The husband and wife are business partners in Construction Knitting which recently scooped the Textile + Services Design category in the 2011 Melbourne Design awards. The winning holistic design package is a DIY knitting kit – a collaboration they have been working on for some years.
The challenge, says Anthony, was to create garment designs that also worked graphically. Nikki based the Construction No 3 pattern on a square, which can be quickly formed using chunky yarn on 15mm needles. The separate pieces can then be stitched together in a variety of ways to provide an array of knitwear items.
Originally from Melbourne where they maintain a high design profile, the couple moved to Hawke’s Bay last year when Anthony took up his position with EIT’s School of Arts and Design. The basis of their joint business venture is very much grounded in Hawke’s Bay.
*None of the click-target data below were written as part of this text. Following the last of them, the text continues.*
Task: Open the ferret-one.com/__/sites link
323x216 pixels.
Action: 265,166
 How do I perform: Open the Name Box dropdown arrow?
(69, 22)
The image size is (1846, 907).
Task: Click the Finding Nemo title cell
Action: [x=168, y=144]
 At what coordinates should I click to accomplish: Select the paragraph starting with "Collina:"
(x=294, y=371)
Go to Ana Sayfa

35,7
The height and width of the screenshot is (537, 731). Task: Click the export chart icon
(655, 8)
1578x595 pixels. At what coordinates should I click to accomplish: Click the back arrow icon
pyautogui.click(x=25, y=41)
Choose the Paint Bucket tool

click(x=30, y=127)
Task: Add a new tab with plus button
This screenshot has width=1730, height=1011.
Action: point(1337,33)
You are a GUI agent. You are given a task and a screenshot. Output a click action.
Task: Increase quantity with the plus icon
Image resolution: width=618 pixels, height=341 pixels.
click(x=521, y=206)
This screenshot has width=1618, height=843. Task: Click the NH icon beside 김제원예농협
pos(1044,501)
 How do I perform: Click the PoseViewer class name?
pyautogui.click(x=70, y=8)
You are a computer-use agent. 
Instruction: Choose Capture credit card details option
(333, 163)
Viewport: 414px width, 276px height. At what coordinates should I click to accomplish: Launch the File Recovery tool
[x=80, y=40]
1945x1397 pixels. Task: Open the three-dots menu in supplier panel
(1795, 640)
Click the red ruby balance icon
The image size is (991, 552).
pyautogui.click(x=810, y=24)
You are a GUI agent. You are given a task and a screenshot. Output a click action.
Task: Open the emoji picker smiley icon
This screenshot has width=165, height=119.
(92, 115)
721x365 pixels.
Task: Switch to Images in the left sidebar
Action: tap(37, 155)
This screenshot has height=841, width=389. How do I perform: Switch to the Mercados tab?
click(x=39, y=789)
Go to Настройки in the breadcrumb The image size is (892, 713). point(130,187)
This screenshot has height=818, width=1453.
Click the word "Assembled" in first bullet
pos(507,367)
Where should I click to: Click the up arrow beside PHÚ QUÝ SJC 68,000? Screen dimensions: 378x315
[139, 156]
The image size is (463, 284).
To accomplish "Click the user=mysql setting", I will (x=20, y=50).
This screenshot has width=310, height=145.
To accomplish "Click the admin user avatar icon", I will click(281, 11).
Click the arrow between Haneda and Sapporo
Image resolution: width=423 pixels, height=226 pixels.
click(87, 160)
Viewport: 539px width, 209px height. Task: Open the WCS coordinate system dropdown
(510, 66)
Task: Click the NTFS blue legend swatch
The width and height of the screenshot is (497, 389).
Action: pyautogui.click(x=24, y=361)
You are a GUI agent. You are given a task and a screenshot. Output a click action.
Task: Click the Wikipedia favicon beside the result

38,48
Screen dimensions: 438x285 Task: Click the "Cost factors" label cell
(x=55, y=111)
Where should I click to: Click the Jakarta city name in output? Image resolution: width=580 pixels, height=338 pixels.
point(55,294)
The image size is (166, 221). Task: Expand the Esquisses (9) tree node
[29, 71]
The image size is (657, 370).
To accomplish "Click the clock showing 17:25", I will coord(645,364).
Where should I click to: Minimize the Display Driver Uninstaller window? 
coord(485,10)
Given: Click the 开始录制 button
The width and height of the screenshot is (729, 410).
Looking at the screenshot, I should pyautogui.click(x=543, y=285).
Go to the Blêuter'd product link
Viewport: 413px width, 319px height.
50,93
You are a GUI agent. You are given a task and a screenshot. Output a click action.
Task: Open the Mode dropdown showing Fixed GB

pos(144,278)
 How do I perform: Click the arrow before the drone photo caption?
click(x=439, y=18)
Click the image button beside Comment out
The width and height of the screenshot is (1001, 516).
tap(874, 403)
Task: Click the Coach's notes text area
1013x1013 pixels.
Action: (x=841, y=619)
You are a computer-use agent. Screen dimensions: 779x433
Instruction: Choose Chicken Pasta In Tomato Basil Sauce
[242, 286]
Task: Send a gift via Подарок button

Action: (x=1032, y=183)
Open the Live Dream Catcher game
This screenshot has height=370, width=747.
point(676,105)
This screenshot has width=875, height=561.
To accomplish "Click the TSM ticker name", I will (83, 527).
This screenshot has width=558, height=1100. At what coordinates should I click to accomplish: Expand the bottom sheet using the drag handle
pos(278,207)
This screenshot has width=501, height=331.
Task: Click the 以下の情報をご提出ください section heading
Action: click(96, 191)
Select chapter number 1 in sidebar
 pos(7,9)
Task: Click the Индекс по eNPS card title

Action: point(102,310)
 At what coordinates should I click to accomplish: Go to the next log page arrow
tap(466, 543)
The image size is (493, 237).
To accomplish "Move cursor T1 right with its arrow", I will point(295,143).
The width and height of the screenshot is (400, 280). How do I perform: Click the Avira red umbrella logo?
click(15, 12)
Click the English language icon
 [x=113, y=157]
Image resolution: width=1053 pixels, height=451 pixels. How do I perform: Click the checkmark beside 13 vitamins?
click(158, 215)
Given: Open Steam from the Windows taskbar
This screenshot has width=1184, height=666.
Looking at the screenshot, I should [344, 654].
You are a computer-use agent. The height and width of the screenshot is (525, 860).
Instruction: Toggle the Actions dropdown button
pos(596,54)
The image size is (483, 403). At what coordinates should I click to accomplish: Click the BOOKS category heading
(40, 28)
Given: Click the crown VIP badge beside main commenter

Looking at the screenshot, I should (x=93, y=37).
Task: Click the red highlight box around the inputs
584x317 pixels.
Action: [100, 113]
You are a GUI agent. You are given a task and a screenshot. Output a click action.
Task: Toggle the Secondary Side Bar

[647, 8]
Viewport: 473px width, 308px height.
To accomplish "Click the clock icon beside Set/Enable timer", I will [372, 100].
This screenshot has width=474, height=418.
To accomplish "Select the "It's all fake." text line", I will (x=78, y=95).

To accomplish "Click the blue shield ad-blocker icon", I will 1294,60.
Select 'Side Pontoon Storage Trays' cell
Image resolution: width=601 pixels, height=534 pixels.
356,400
Silk, wool, alpaca, cashmere and possum scraps sourced from a small local mill are spun into a yarn that comes in four colour ways. Branded as “Wooli”, the balls can be purchased online together with pattern kits and supersized knitting needles.
Anthony says the mill remnants are being “upcycled” rather than treated as waste.
“Sustainability is a biggie for us, as is doing things in a hands-on way. It’s very much an in-house venture, from coming up with the concept through to packaging up and posting out the pattern kits.”
The aim, the couple say, has been to get away from the knitting’s nana image by creating a product that has contemporary appeal.
A knitter for as long as she can recall, Nikki also designs and hand-makes finely detailed garments for the boutique fashion industry. Her work featured alongside internationally acclaimed knitwear designers including Issey Miyake in a book and exhibition entitled The Endless Garment: The New Craft of Machine Knitting.
In a technology-driven world, neither business partner assumes everyone can knit. Nikki also runs workshops, which attracts both men and women who have never done knitting before.
Anthony says the DIY knitting kits are being sold mainly to buyers in the USA, mainland Europe and Canada.
The online shop is their access point, but the pattern kits also sell in selected Melbourne stores, Napier’s House of Aroha plus a few other retail outlets in New Zealand.”